VLVL2 re Critiquing Hector and TV Crime Drama
pynchonoid
pynchonoid at yahoo.com
Sat May 22 12:17:15 CDT 2004
from the study davemarc quoted:
[...] On the issue of violations of Constitutional
rights of citizens by
police [...] The result of the constant
violation of such rights by TV cops is that a
significant portion of the
public has come to expect it as standard operating
procedure of real police
officers. [...]
This acceptance slops over to benefit prison officials
and guards, thus some Americans are "outraged at the
outrage" re treatment of prisoners at the hands of US
soldiers and mercenaries in Iraq, Afghanistan, and
Guantanamo. As Senator James Inohofe observed in a
televised hearing the other day, prisoners in the US
(in police stations and in prisons) are routinely
treated as harshly, so what's the big deal.
from:
"U.S. Must End Torture of Prisoners in America As Well
As in Iraq, ACLU Says" 11 May 2004
[...] Like most Americans, I am horrified by the
sexually degrading photographs and the reports of
Iraqi detainees being threatened with electrocution
and rape by members of our military at Abu Ghraib
Prison in Iraq. Those who are shocked by these human
rights violations, however, should be aware that
equally depraved acts are committed against prisoners
in the United States regularly without the outrage and
disgust currently being expressed by U.S. officials in
response to conditions in Iraq.
Indeed, accepted correctional practice allows male
officers to work in housing quarters that provide
views of women showering, undressing and even using
the toilet. In certain circumstances male guards even
strip search confined women, many of whom are victims
of sexual abuse, often leading to unnecessary trauma
and pain.
For U.S. prisoners who have suffered treatment similar
to what has been carried out in Iraq, Congress has
banned them from bringing a lawsuit in our federal
courts to gain redress for their injuries. The Prison
Litigation Reform Act, passed in 1996 without any
congressional hearings on its provisions, prevents
prisoners, jail detainees and even confined juveniles
from seeking damages for deliberate sexual misconduct
and other forms of abuse, as long as the prisoner
suffers no physical injury. Indeed, if a prisoner in
our nations capital were threatened with
electrocution by his captors and suffered a heart
attack or a mental breakdown as a result, he would
still have no remedy in federal court. [...]
...read it all:
http://www.aclu.org/SafeandFree/SafeandFree.cfm?ID=15674&c=206
[...] For State Senator Tom Hayden, who vigorously
opposed Prop 184, California is sinking into a "moral
quagmire" reminiscent of Vietnam: "State politics has
been handcuffed by the law-enforcement lobby. Voters
have no real idea of what they are getting into. They
have not been told the truth about the trade-off
between schools and prisons, or the economic disaster
that will inevitably result. We dehumanize criminals
and the poor in exactly the same way we did with
so-called gooks' in Vietnam.
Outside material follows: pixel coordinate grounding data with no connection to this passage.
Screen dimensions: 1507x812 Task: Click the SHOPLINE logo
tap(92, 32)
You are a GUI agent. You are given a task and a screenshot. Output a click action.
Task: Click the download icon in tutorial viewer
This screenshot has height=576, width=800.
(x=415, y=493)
We just put them in hell
and turn up the heat."[...]
quoted by Mike Davis:
http://www.rut.com/mdavis/hellfactories.html
The police drama has morphed in recent years to offer
up another set of American heroes: prosecutors and
forensics specialists. The wildly popular "Law and
Order" series breaks its episodes in half, the first
half addressing the police work involved in a
particular crime (sometimes including dramatic scenes
of interrogations where police officers terrorize and
brutalize prisoners), while the second half features
the prosecution of the crime in court. Law and Order
spin-offs include a series that specializes in sexual
crimes and one on forensics.
http://www.nbc.com/Law_&_Order/index.html
Talking-head shoutfest shows (they virtually dominate
the US Tube now) couldn't exist without current and
former prosecutors.
America as police state? Given the amount of time
people spend worshipping police and prosecutors at the
Tube altar, the already incredibly high and always
increasing number of people housed in US prisons, and
the way we're exporting these attitudes and practices,
I'd say you'd have a difficult time convicing people
the US is not a "police state". Unless you happen to
be a Reagan-Bush brainwashee, of course.